We spend more and more time on mobile devices which means that a lot of our time is devoted to looking at a screen and waiting for something to happen. The problem is that I feel like we're spending too much time on watching animations instead of actually getting to our content or results faster.

This article was spawned based on a talk with a friend who recently upgraded to iOS 7 and was complaining about everything feeling out of sync, or slower if you will, coming from older versions of the operating system, because animations now take longer overall despite them being fluid and psyhicsy and stuff.

I'm not sure how iOS handles that as I don't own any Apple products nor have I had enough time to play with one to form my own opinion, but the same thing is valid on Android, and to some extent applies to desktop platforms as well.

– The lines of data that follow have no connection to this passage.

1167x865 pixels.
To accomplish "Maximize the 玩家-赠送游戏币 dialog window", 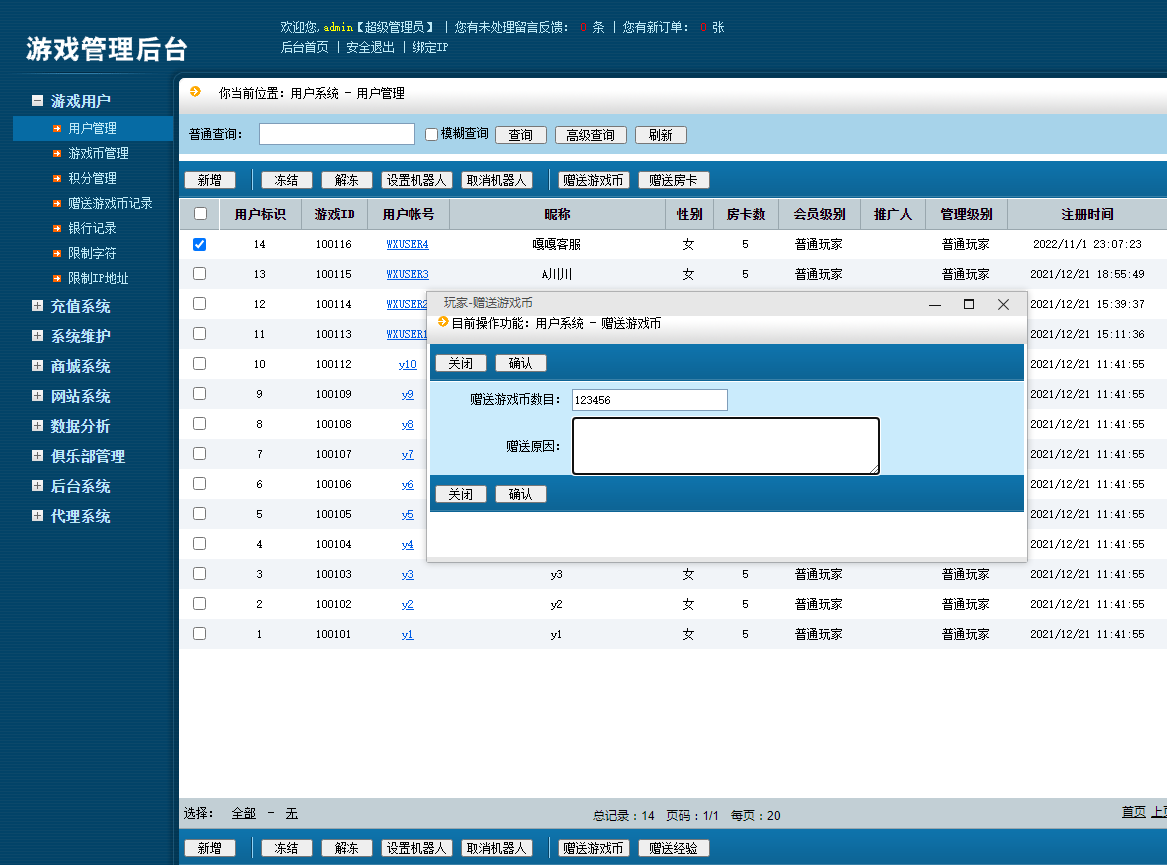I will tap(968, 304).
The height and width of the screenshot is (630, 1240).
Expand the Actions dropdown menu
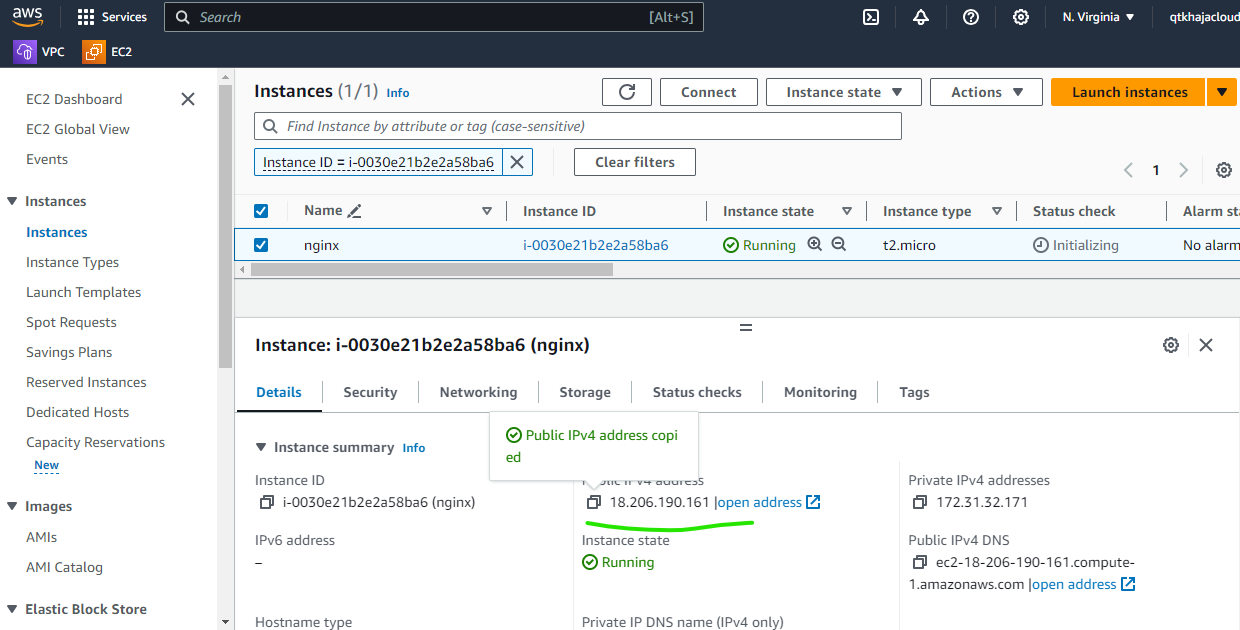coord(986,92)
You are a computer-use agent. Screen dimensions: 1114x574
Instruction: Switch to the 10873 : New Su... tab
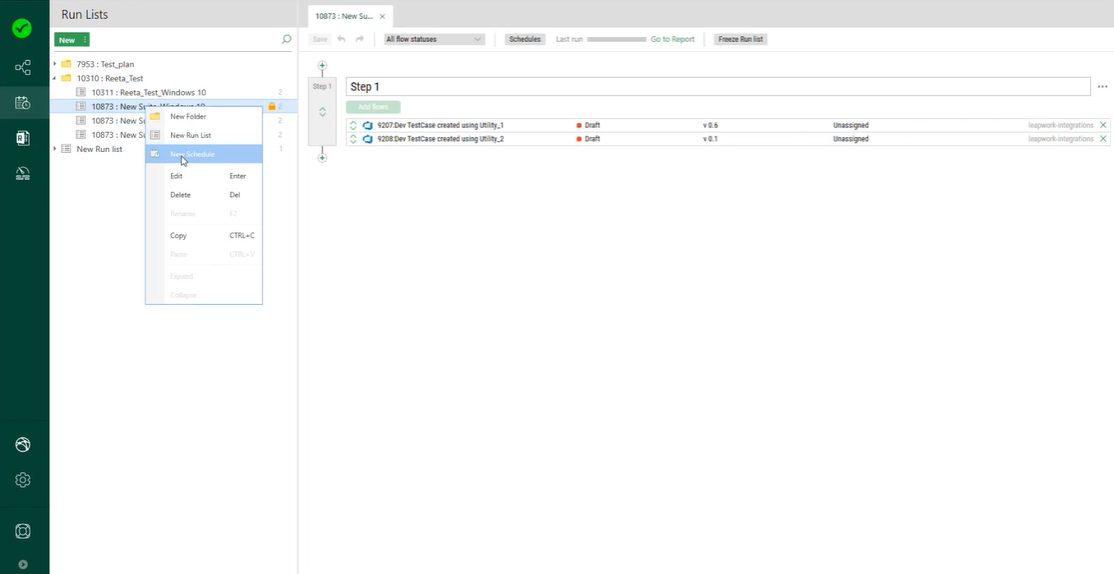point(342,16)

On Android you can set the animation and transition speeds globally; you want them faster, make them faster, and so on, but why should you have to do that? Especially considering that they're hidden away under developer settings. Wouldn't it be nice if applications had the option to intelligently determine how fast you want things to be?

I'm imagining installing a content reading app (be it RSS feeds, books, tweets, whatever) which has gorgeous animations and transitions. Sure, it's awesome at first to look at just how beautiful that page turn is, or that new pane swings in from the side, but as I start using the app more frequently I want to get to my content faster, which means that I want to spend as little time on visual bling as possible.

Why not have an application reduce or increase the time a transition takes, or the "springiness" of it based on how long you've used the app for? Say it has the system default settings for the first 5 hours of total use, and then starts slowly ramping up the speed so you get to do things faster? Or it notices that you haven't used the app for some time and reduces the speed of things so you can get acclimated to it again?

This might seem a bit counter-intuitive - "wouldn't varying the graphical speed make me miss targets?", but I think that if the speed-curve is properly done then you wouldn't even notice. In the end, as we get more proficient with a tool we can use it faster (think going from using a GUI to using keyboard shortcuts on a regular OS), so why not make the app adaptable so that it meets us half-way based on our usage patterns?